• **What you should do**: Examine each line of the data, and copy the ones containing "with".

*** Block opens ***

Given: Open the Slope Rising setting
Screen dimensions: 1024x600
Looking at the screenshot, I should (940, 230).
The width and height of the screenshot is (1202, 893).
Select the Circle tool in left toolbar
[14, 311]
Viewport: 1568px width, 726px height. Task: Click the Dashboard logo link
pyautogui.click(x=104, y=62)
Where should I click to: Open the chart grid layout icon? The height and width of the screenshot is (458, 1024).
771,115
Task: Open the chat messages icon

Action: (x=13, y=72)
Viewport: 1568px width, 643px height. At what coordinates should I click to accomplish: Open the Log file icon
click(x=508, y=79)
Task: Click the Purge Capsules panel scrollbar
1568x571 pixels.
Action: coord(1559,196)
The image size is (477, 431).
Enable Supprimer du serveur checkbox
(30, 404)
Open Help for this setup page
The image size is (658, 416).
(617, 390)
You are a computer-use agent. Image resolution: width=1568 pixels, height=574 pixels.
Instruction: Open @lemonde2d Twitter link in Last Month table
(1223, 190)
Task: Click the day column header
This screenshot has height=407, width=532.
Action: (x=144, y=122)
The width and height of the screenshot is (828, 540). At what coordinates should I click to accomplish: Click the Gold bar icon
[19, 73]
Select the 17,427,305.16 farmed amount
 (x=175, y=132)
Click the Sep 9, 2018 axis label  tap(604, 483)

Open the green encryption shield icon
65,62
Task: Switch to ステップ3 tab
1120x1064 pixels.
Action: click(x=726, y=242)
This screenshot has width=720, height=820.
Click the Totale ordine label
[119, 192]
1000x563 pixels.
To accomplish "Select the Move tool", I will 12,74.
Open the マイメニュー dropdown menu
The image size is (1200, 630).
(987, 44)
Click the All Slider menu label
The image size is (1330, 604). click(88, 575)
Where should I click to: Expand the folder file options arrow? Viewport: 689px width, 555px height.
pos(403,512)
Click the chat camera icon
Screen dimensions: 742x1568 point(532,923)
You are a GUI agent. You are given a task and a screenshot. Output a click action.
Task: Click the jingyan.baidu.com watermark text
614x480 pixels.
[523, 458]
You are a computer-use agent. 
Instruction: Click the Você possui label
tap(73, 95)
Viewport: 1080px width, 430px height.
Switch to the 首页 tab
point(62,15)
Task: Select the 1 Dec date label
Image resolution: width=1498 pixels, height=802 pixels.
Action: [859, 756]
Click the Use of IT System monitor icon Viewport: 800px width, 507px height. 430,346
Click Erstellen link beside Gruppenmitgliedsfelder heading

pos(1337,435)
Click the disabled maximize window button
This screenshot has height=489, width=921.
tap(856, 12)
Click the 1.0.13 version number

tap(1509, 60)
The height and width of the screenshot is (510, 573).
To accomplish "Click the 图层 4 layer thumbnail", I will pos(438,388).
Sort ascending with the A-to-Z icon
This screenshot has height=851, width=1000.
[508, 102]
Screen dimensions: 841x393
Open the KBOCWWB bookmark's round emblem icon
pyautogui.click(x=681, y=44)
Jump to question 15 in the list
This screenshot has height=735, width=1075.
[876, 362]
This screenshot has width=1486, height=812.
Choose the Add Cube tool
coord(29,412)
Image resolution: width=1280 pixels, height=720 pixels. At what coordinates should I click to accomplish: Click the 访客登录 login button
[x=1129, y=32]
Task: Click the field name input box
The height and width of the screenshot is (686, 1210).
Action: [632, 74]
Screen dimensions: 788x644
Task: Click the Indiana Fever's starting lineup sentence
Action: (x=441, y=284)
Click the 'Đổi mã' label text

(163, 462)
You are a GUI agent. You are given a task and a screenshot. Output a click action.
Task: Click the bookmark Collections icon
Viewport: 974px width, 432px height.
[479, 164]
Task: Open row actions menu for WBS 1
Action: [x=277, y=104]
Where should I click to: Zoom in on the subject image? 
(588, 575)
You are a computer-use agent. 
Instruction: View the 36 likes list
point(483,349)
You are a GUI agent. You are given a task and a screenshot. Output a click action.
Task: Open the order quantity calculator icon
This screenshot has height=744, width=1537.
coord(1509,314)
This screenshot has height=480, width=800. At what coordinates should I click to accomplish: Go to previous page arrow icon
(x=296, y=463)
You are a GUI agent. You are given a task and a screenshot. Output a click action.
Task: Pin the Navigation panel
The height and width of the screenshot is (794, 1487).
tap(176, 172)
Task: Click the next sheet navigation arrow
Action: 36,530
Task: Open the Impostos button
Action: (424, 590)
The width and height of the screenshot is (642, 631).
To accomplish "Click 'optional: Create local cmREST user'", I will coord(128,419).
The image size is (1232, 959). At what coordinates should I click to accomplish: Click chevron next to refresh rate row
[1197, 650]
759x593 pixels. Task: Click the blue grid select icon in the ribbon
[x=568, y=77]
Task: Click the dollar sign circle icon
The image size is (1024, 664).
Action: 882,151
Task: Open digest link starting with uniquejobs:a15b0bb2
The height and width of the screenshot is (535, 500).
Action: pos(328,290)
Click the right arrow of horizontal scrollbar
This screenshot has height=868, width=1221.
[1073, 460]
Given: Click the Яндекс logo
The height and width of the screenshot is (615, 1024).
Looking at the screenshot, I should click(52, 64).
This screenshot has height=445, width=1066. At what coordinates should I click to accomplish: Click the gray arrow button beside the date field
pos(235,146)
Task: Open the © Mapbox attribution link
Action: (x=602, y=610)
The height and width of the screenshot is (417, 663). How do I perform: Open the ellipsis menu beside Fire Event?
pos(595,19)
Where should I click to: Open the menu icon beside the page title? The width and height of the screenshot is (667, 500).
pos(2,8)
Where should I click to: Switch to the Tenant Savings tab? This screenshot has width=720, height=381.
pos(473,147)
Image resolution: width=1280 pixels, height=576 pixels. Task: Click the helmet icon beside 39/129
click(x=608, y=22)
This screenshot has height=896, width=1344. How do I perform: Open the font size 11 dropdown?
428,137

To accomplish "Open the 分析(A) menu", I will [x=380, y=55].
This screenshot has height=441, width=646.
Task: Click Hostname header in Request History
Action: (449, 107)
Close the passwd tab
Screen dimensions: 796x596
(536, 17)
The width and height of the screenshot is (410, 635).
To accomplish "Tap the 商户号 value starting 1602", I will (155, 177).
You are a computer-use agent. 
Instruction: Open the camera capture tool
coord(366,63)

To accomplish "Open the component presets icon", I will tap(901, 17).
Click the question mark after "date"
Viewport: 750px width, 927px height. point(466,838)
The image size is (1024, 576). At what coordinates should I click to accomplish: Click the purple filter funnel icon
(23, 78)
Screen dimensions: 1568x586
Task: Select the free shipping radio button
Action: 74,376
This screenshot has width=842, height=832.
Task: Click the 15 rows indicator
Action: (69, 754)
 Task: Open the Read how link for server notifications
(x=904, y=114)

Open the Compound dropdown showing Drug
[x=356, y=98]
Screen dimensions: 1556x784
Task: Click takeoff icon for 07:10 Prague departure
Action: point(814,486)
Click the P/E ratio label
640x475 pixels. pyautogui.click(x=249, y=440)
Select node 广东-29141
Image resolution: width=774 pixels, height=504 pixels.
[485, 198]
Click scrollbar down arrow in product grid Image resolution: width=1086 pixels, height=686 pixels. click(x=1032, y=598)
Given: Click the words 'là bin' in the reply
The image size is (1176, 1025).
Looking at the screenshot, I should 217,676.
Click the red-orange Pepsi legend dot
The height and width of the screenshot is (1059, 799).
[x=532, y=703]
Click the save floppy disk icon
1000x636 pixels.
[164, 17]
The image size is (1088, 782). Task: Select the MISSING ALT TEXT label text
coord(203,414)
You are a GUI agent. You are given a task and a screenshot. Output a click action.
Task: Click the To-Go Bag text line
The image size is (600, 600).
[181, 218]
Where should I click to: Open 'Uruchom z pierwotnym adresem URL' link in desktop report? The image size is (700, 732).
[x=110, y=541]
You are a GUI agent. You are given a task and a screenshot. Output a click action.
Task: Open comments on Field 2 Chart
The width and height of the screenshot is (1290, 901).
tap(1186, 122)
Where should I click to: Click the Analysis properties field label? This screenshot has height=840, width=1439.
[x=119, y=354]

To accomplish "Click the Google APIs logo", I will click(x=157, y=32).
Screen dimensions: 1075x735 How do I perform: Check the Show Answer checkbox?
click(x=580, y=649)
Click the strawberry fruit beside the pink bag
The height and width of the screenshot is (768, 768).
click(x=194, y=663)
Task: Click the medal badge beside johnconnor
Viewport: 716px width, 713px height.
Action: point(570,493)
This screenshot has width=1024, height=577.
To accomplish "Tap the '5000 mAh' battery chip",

*** Block closes ***

• **Answer below**:
Sort ascending with the A-to-Z icon
Task: Open digest link starting with uniquejobs:a15b0bb2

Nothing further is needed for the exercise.